After that, I started noticing things.  A stop sign at the end of the block had been spray-painted so that it read, "STOP WAR."  I suddenly noticed Walter Cronkite talking about the men dying in someplace called Vietnam.  Dan Rather was showing me pictures of soldiers running through swamps or diving for cover in rice fields, and other pictures of strange Asian people jabbering in a mystical language with a serious, deep voice speaking English over them.

I heard about other dads in the neighborhood who would never be coming home.  I didn't know them like I knew Laura Lee's dad, but I knew what happened when they died: the families moved away and were never heard from again.

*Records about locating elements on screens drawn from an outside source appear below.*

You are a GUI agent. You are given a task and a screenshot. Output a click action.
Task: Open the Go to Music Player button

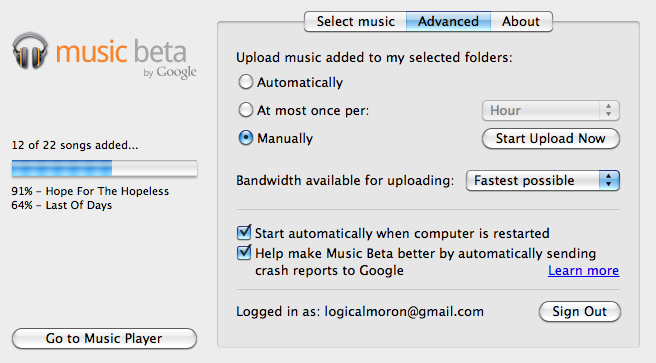104,338
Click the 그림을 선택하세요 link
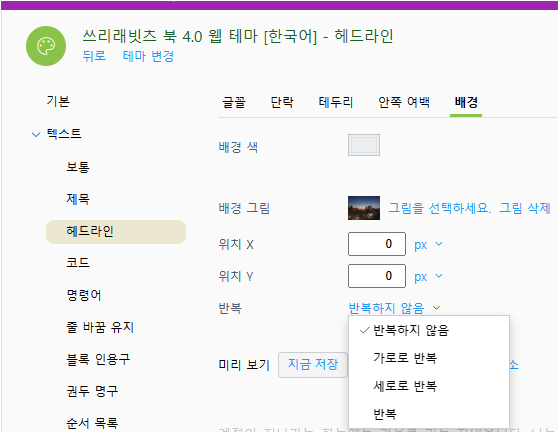Image resolution: width=559 pixels, height=433 pixels. 440,208
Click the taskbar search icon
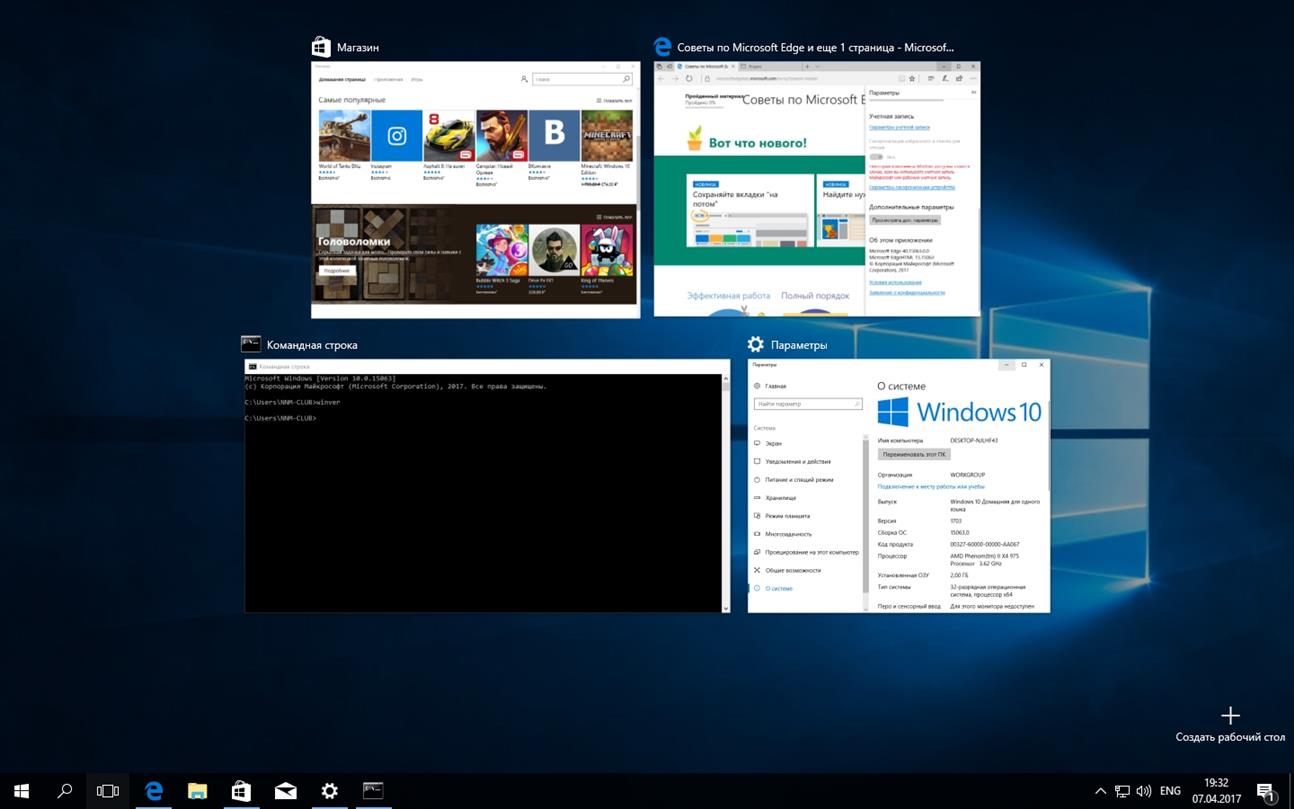The image size is (1294, 809). (64, 790)

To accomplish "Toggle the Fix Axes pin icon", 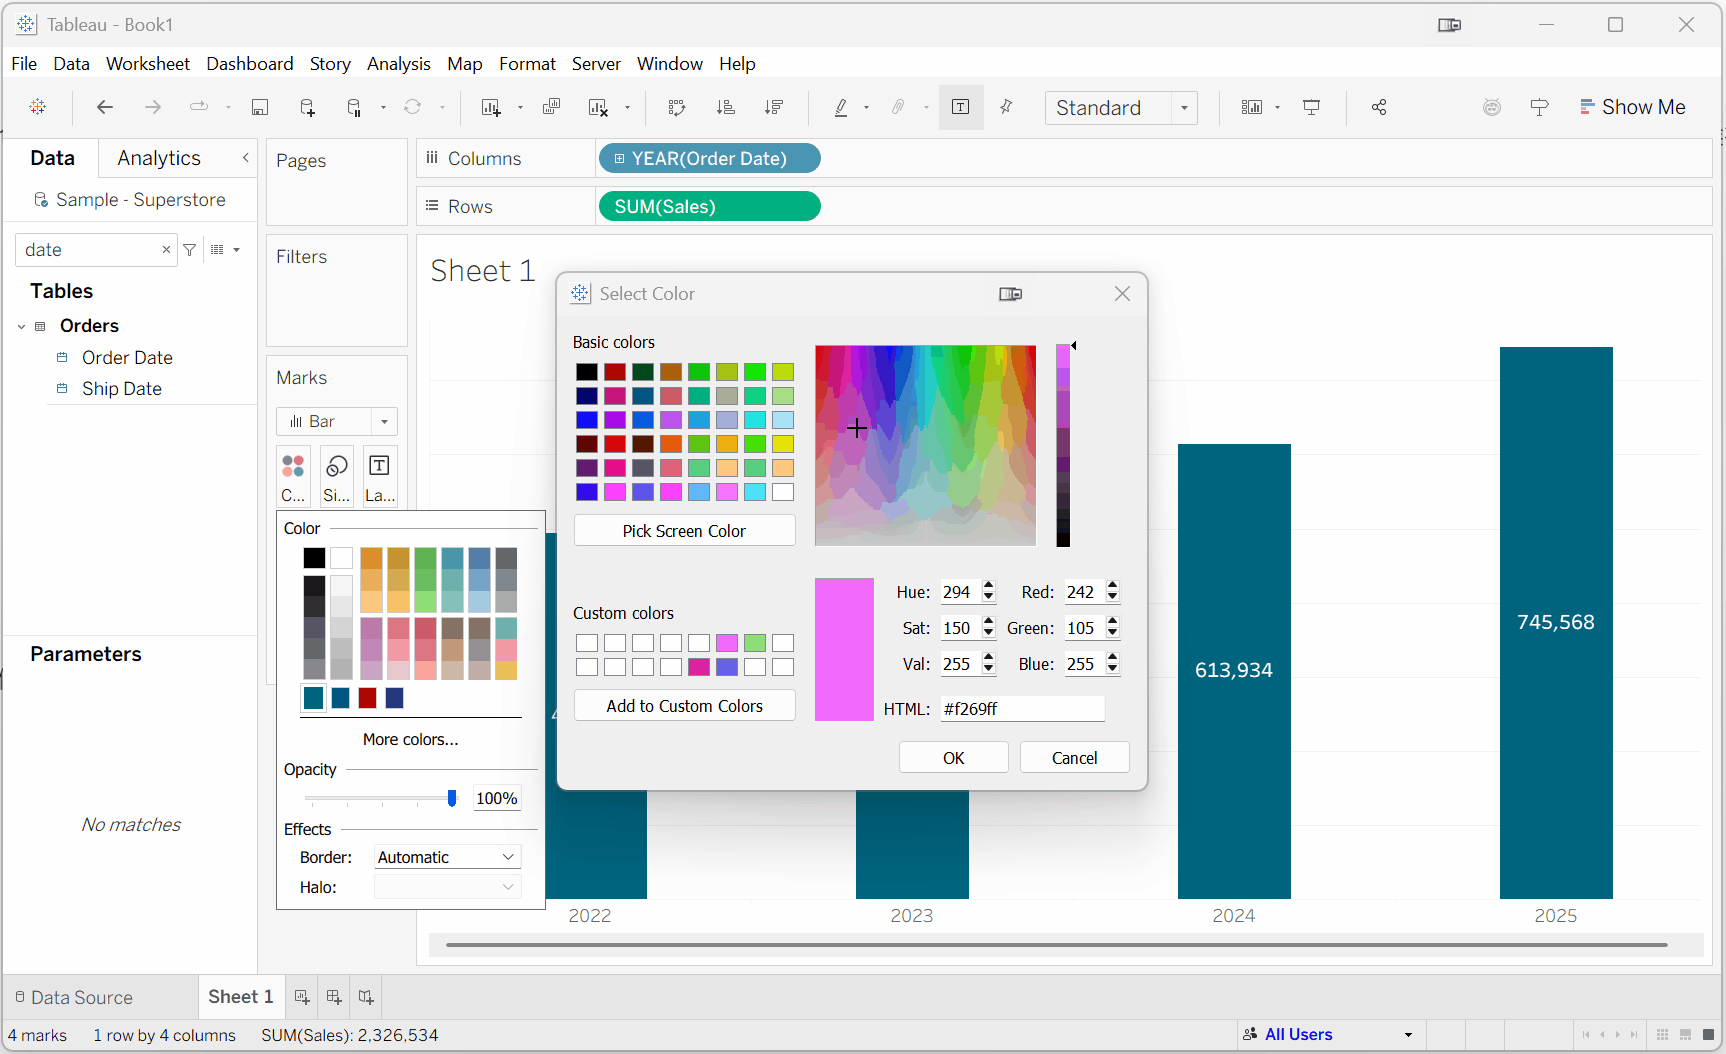I will pyautogui.click(x=1007, y=107).
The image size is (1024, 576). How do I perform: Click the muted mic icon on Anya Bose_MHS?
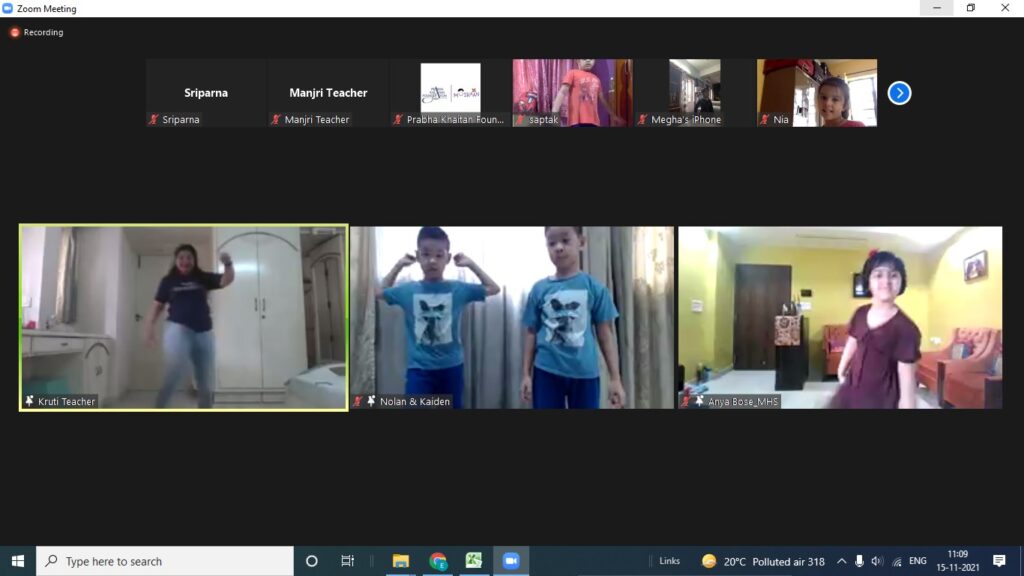(686, 401)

I started paying attention to the heated discussions among the political people my dad was around a lot.  Some were saying we needed to 'increase our presence,' while others were hard-line against it, and wanted to end the war before it 'tore this damn country apart.'  My dad was on the former side, saying if Vietnam fell, it would cause a 'domino effect of commie expansion.'

I thought all commies looked like Asians, because I had little experience with any other kind.  They must have been bad, though, because they killed Laura Lee's dad, and I spent a lot of time under my desk on Friday at noon, with air raid sirens going off.  It was just a drill, but I could only imagine what those Asian commies would do if Vietnam fell.  Just look at Laura Lee's dad.

Eventually, I came to understand that the Vietnam war was a proxy for the US and USSR.  Instead of fighting each other directly, they were using this poor Asian country to hash out their differences.  Even later, I learned that the only reason the US was there was because of a mutual defense treaty with France, who had gotten into the war in the first place.  It wasn't a war about political ideology, it was to protect France's colonial interests in Asia.

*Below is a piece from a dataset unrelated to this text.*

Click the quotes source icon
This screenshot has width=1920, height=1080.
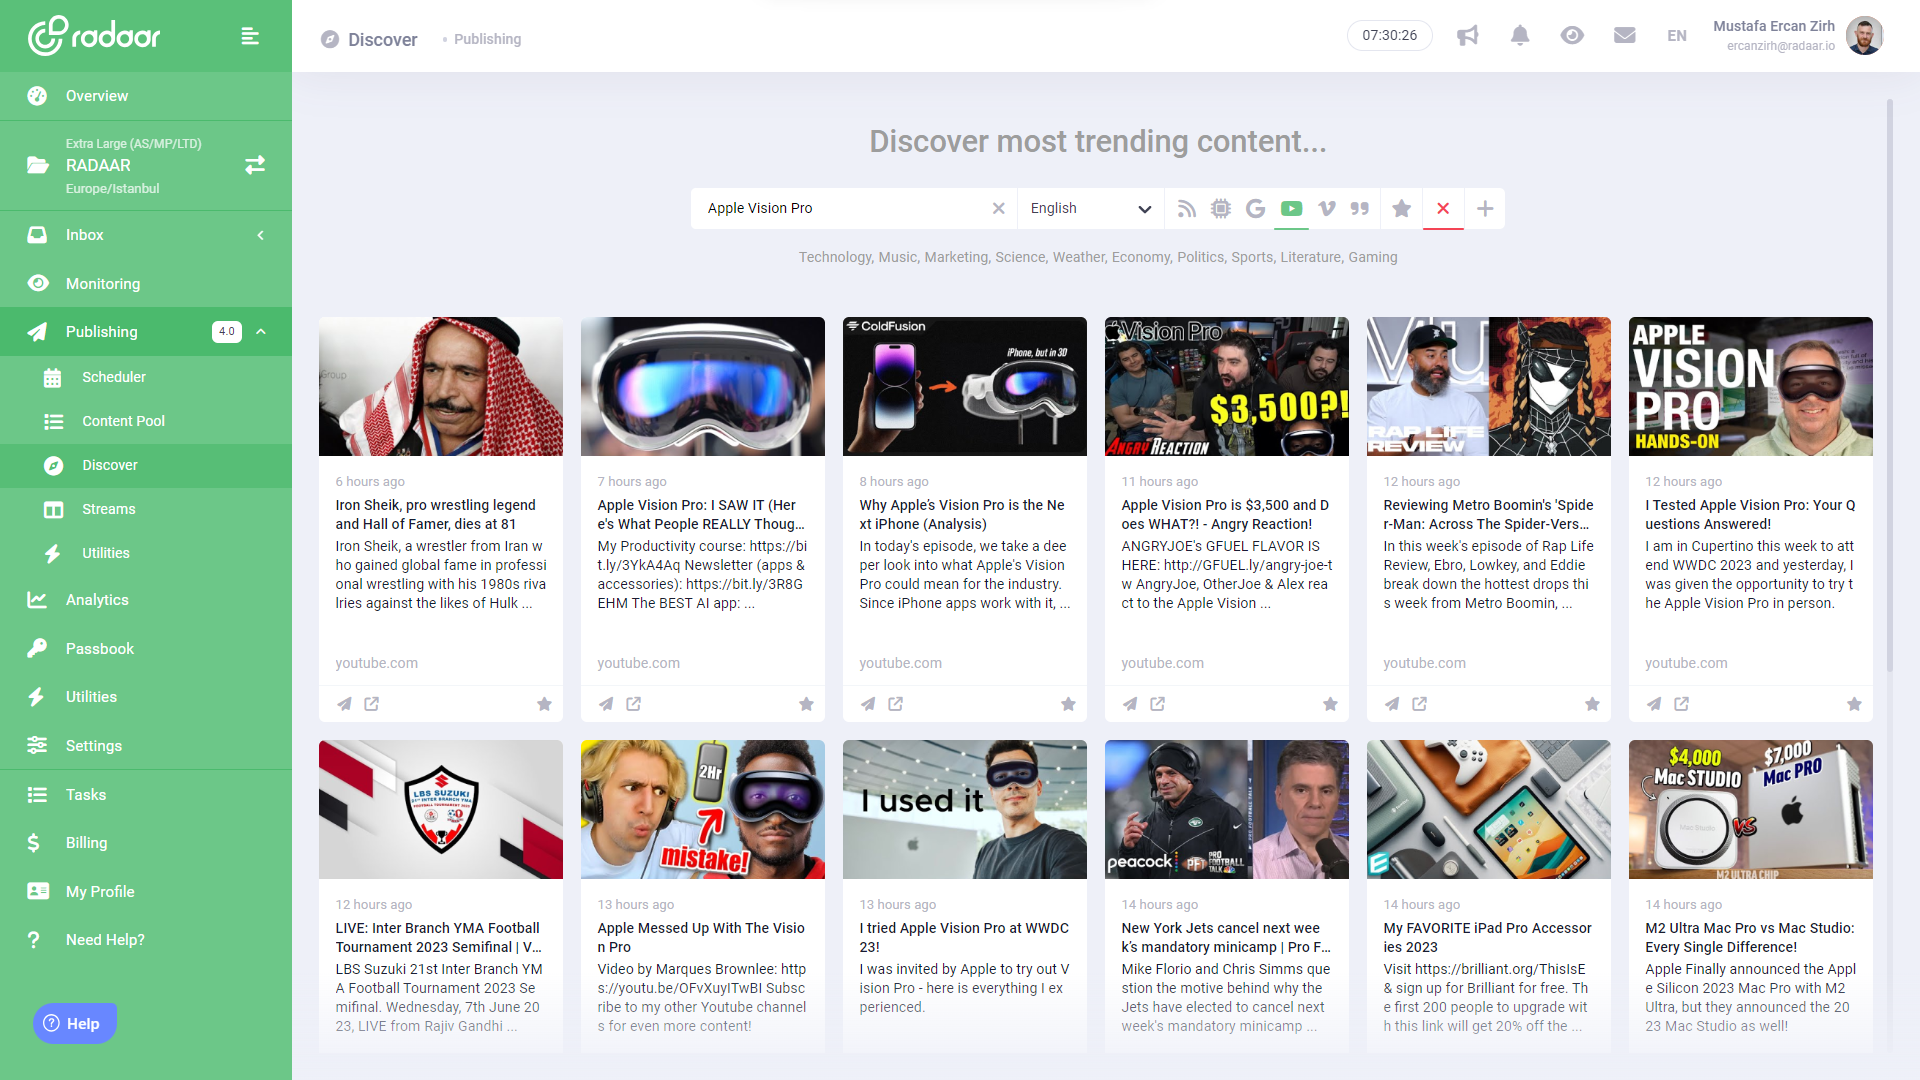coord(1360,208)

I realized that people like Laura Lee lost their dads because of bullshit.  People were just things to throw at imaginary enemies, with little or no regard to the children who would never know their dads.  Governments used people's lives to back up treaties and political ideologies and strategies.  I came to despise governments because of Laura Lee's dad.

No Vietnamese person had ever done anything to me or anyone I knew or anyone I even heard of, except that one of them killed Laura Lee's dad.  But he wasn't there to defend his home.  The Vietnamese weren't marching down the street taking pot shots at us.  In fact, I had never even seen a Vietnamese person except in Dan Rather's pictures.

It wasn't until years later that I finally met some Vietnamese people.  They were refugees that had been resettled in Houston, which was a major center for such things, due to the fact that many Vietnamese made livings growing rice and fishing, and Houston was a major rice center and just miles from the Gulf of Mexico.

When I finally met some Vietnamese, they seemed pretty normal.  They weren't ravenous commies or yellow devils, they were a bunch of Laura Lees with dads who had died in the war.

Governments, on the other hand, were evil faceless machines that sucked up dads and spit out bones, and if you were luck, you got a couple of guys in uniform at your door and maybe a check.  I always imagined that it was hardly compensation to Laura Lee, but I will likely never know for sure.

What makes me angry is that all these wars are not to protect Laura Lee, or me, or you.  They are economic and political.  They are just part of the standard tool box for a government, and all the Laura Lee dads are just tools inside it.

How gross.  How course.  How sad.

When I look at the Middle East, or Israel, or the Ukraine, or any of a number of other wars that people like George Soros and various government agencies have committed, I think of Laura Lee's dad.    When I see all the strife and anguish and refugees in the world, I think of Laura Lee's dad.

And it makes me really, really angry.